Charity finance policy

General Election 2017: Conservative Manifesto Charity Analysis

CFG will be analysing all the manifestos to understand what impact they may have on the operating environment for charities. Here is our third and final analysis, of the Conservative ...

CFG will be analysing all the manifestos to understand what impact they may have on the operating environment for charities. Here is our third and final analysis, of the Conservative Manifesto. 

Charity Sector Analysis

  The Conservative Party Manifesto will push back the date at which the deficit is cleared by several years, which should in theory give a shallower profile to cuts in public spending and give charities more time to adapt. However, as with other parties, there will be further increases in spending areas such as Health and Education which may trickle down to charities working in these sectors. On tax, the level of VAT will be kept the same although there is no comment on whether that will mean changes to special rates or exemptions. Charities will need to be cautious that government does not expand its income by scrapping valuable tax reliefs. Business rates reform is again on the agenda, and charities need to monitor developments in this space carefully given the importance of business rate relief which is worth over £1.5bn to charities every year. A number of new "funds" are going to be created by government in culture, regional development and UK-wide projects. It is important that the work of charities is included in such funding, particularly if these are likely to be funded by the use of monies which currently go to the European Union. Two areas of low-key focus, but potentially important for charities are on countering extremism and data protection. Firstly, on the data protection side, a new Data Use and Ethics Commission could have an impact on charities data collecting which has already been under significant attention from the ICO and media. Charities must be represented on the Commission, on an operational level as well as in terms of their expertise on protecting vulnerable people. Secondly, there is a reference to civil society being part of the Commission on Countering Extremism. We know that the regulator and government have expressed concerns in the past about charities being infiltrated by extremists. It is important that this Commission looks at the positive work that charities do, not just the potential risks.

◆ **GIVEN MATERIAL**:
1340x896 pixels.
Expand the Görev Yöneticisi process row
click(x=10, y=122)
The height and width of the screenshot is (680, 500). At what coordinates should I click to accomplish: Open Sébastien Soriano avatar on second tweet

◆ **CHALLENGE**: According to the Conservative manifesto charity analysis, how much is business rate relief worth to charities every year?

◆ **OUTPUT FOR THIS EXERCISE**: Over £1.5bn a year.